Took a poop without my phone. Had no idea what to do with my hands. Did the Macarena. What a day.

@DaddyJew

Cop: are you currently under the influence of any mind altering substances?

Me: just that gorgeous smile of yours

Cop: get outta here

@seancehat

[first day as a waiter]

me: do you have any questions

customer: *pointing at menu* how is this prepared

me: we laminate sheets of paper listing the food choices

@PretendMunchkin

Nothing like watching a 2 year old with her head stuck in her shirt collar.

I’m gonna let her fight it out for a bit.

Snacks anyone?

@julcasagrande

I’m glad my bed can’t speak because it has seen me in some weird positions

@MomOnFire

Son: Mom, why are you always showing up at my school on chicken nugget day?

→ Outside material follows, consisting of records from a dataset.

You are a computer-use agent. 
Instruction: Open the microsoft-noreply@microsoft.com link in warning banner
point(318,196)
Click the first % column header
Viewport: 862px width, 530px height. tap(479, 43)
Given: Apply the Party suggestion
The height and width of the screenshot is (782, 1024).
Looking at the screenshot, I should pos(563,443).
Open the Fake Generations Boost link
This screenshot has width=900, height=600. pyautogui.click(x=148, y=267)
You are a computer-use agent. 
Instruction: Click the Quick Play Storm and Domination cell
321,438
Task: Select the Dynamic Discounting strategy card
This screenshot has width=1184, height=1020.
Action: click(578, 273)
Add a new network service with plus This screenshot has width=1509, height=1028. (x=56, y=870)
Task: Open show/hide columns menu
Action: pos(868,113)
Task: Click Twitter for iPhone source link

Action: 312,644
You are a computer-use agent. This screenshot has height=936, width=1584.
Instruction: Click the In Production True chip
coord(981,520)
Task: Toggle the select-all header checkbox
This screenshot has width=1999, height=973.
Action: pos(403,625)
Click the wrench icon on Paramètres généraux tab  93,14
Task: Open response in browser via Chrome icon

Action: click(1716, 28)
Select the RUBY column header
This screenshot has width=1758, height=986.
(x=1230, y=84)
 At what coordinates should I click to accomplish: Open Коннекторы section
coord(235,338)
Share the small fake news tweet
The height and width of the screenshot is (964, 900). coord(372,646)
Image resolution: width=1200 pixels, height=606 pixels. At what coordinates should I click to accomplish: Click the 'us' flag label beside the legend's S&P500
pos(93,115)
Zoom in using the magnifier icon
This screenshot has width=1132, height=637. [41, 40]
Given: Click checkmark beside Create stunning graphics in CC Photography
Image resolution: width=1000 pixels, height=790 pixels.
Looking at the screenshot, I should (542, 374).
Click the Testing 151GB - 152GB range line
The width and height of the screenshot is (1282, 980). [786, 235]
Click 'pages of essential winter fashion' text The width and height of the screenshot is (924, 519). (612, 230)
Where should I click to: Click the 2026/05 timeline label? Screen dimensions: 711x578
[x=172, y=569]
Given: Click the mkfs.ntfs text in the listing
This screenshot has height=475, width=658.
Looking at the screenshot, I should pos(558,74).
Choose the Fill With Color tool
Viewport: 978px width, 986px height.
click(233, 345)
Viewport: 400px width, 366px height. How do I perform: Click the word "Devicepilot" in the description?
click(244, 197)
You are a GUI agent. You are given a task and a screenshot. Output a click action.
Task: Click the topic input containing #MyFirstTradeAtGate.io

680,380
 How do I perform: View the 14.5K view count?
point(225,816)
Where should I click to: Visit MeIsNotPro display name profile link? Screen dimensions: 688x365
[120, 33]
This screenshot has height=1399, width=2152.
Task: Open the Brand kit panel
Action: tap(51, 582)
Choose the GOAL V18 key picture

Me: *literally salivating* Here to see you, buddy.

@thestlouisan

All I’m saying is, would it have killed Star Wars to give the audience a peek at the Death Star cafeteria?

@mommajessiec

Husband: What’s with all the barrels of oil in the garage?

Me: THEY WERE ON CLEARANCE, OKAY.

@LovingIust

I can’t be DMing you 6 memes and you only acknowledge the last one I sent. I want 6 separate replies.

@sixfootcandy

Sometimes, when my husband has a day off, I like to bring the TV remote with me to work.